Menurut Fardiaz (1992), metode yang dapat digunakan untuk menghitung jumlah mikrobia di dalam bahan pangan adalah metode hitungan cawan. Prinsip dari metode hitungan cawan adalah jika sel yang masih hidup ditumbuhkan pada medium agar, maka sel tersebut akan berkembang biak dan membentuk koloni yang dapat dilihat langsung dan dihitung dengan mata tanpa menggunakan mikroskop. Metode hitung cawan dapat dibedakan atas dua cara, yaitu metode tuang dan metode permukaan. Pada metode tuang, jumlah sampel (1 ml atau 0,1 ml) dari pengenceran yang dikehendaki dimasukkan ke dalam cawan petri, kemudian digoyangkan supaya sampel tersebar merata. Pada metode permukaan, agar-agar steril dituangkan ke dalam cawan petri setelah membeku sebanyak 0,1 ml, contoh yang telah diencerkan diinokulasikan pada permukaan agaragar dan diratakan dengan batang gelas melengkung (hockey stik) steril.
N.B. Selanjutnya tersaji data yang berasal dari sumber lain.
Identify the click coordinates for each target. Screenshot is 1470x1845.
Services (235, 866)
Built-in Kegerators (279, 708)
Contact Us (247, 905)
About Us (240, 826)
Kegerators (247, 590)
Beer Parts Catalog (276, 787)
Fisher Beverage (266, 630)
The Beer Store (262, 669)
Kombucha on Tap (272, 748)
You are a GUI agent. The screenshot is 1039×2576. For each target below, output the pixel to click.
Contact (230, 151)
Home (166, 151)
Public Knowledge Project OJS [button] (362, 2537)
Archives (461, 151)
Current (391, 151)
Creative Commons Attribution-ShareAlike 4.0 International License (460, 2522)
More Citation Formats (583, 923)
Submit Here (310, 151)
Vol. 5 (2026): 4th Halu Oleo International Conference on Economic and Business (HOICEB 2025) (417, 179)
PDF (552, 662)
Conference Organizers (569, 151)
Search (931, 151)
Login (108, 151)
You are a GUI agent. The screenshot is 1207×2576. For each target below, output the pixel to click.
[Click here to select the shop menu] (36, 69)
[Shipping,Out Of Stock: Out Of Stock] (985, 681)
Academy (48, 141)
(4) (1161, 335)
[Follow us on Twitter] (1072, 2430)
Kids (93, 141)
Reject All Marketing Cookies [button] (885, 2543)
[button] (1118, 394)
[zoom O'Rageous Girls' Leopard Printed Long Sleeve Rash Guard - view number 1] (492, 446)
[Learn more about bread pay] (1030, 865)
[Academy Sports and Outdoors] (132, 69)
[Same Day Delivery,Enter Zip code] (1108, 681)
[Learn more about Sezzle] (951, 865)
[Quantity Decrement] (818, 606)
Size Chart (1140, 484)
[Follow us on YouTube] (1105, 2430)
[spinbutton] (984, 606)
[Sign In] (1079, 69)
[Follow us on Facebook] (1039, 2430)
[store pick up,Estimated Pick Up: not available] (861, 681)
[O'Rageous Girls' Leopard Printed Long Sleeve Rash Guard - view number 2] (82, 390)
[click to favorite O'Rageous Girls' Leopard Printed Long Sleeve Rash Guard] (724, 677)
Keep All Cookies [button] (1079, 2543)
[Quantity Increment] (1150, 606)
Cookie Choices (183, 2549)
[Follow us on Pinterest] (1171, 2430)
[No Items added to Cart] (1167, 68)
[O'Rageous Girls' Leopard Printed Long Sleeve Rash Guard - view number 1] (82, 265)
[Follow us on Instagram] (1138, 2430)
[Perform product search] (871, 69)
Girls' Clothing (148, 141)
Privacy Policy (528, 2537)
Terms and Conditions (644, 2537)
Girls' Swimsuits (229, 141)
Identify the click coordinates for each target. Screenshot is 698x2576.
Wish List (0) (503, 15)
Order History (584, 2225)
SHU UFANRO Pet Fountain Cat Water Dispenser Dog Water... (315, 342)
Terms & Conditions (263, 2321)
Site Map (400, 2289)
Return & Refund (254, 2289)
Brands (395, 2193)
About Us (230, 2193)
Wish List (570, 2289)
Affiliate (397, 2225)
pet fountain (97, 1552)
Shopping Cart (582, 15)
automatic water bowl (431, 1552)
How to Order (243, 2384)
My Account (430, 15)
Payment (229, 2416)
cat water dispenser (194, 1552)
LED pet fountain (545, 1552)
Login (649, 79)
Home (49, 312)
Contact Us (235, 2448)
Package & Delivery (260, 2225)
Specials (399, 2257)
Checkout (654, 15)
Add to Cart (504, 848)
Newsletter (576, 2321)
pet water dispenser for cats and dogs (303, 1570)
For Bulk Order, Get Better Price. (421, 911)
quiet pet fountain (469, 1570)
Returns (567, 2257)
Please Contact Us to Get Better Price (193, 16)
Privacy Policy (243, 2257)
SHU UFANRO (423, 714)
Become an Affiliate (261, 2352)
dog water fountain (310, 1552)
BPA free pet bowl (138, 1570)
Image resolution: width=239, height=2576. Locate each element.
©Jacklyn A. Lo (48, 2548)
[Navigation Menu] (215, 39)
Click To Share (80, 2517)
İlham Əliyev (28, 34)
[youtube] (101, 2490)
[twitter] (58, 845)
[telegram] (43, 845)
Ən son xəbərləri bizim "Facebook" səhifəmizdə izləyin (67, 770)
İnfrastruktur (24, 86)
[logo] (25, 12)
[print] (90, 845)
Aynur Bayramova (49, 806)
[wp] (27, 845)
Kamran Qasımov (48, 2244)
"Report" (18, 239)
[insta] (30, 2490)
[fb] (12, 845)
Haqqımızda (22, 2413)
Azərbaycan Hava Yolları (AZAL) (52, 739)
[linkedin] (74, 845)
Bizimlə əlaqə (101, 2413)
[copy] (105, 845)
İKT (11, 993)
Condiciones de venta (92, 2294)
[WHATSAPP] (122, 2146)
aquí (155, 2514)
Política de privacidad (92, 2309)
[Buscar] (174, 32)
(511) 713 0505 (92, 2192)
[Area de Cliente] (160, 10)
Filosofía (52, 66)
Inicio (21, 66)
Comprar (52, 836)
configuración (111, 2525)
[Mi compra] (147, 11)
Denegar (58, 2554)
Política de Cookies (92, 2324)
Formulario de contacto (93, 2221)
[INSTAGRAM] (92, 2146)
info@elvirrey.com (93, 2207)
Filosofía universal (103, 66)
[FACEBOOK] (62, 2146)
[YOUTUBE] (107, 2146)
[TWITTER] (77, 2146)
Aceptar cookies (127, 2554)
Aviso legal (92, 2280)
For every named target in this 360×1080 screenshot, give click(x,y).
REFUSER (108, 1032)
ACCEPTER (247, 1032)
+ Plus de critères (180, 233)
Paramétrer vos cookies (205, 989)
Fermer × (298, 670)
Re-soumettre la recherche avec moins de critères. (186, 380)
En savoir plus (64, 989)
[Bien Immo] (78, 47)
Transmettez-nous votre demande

Perhitungan jumlah koloni dilakukan dengan hitungan cawan (Total Plate Counts) berdasarkan pertumbuhan dapat dilihat langsung tanpa mikroskop (Fardiaz, 1992).  Menurut Jutono (1980), tidak semua jumlah bakteri dapat dihitung. Ada beberapa syarat perhitungan yang harus dipenuhi, yaitu :
1.        Jumlah koloni tiap petridish antara 30-300 koloni, jika memang tidak ada yang memenuhi syarat dipilih yang jumlahnya mendekati 300.
2.        Tidak ada koloni yang menutup lebih besar dari setengah luas petridish, koloni tersebut dikenal sebagai spreader.
3.        Perbandingan jumlah bakteri dari hasil pengenceran yang bertururt-turut antara pengenceran yang lebih besar dengan pengenceran sebelumnya, jika sama atau lebih kecil dari 2 hasilnya dirata-rata, tetapi jika lebih besar dari 2 yang dipakai jumlah mikrobia dari hasil pengenceran sebelumnya.
4.        Jika dengan ulangan setelah memenuhi syarat hasilnya dirata-rata. Dalam perhitungan jumlah mikroorganisme ini seringkali digunakan pengenceran. Pada pengenceran dengan menggunakan botol cairan terlebih dahulu dikocok dengan baik sehingga kelompok sel dapat terpisah. Pengenceran sel dapat membantu untuk memperoleh perhitungan jumlah mikroorganisme yang benar. Namun pengenceran yang terlalu tinggi akan menghasilkan lempengan agar dengan jumlah koloni yang umumnya relatif rendah.
5.        Pengenceran dilakukan agar setelah inkubasi, koloni yang terbentuk pada cawan tersebut dalam jumlah yang dapat dihitung. Dimana jumlah terbaik adalah antara 30 sampai 300 sel mikrobia per ml, per gr, atau per cm permukaan (Fardiaz, 1992).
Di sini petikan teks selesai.